WORK ORDER: Whichever lines of the entries hold the word "dimensions" should be identified and copied.

DATASET CONTENT:
● ● ● ● ●

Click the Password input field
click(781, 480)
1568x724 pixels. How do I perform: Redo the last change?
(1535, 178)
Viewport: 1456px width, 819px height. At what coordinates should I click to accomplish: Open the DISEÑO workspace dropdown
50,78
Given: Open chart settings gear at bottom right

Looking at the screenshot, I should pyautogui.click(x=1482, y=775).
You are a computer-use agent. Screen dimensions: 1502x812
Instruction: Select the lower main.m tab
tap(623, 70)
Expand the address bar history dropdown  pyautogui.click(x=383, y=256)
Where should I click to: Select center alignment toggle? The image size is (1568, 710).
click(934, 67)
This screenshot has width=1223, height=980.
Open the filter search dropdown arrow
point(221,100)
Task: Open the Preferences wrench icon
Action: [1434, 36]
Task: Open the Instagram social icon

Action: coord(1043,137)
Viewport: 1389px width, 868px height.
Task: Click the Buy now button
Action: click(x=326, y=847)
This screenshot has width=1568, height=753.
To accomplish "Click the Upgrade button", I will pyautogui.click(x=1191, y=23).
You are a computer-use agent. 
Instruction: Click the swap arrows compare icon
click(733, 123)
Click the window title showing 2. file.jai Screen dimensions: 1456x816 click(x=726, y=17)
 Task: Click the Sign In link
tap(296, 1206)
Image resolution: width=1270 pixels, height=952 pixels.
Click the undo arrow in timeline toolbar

● ● ● ● ●

EXPECTED OUTPUT:
You are a computer-use agent. Screen dimensions: 1502x812
Click the window title showing 2. file.jai Screen dimensions: 1456x816 click(x=726, y=17)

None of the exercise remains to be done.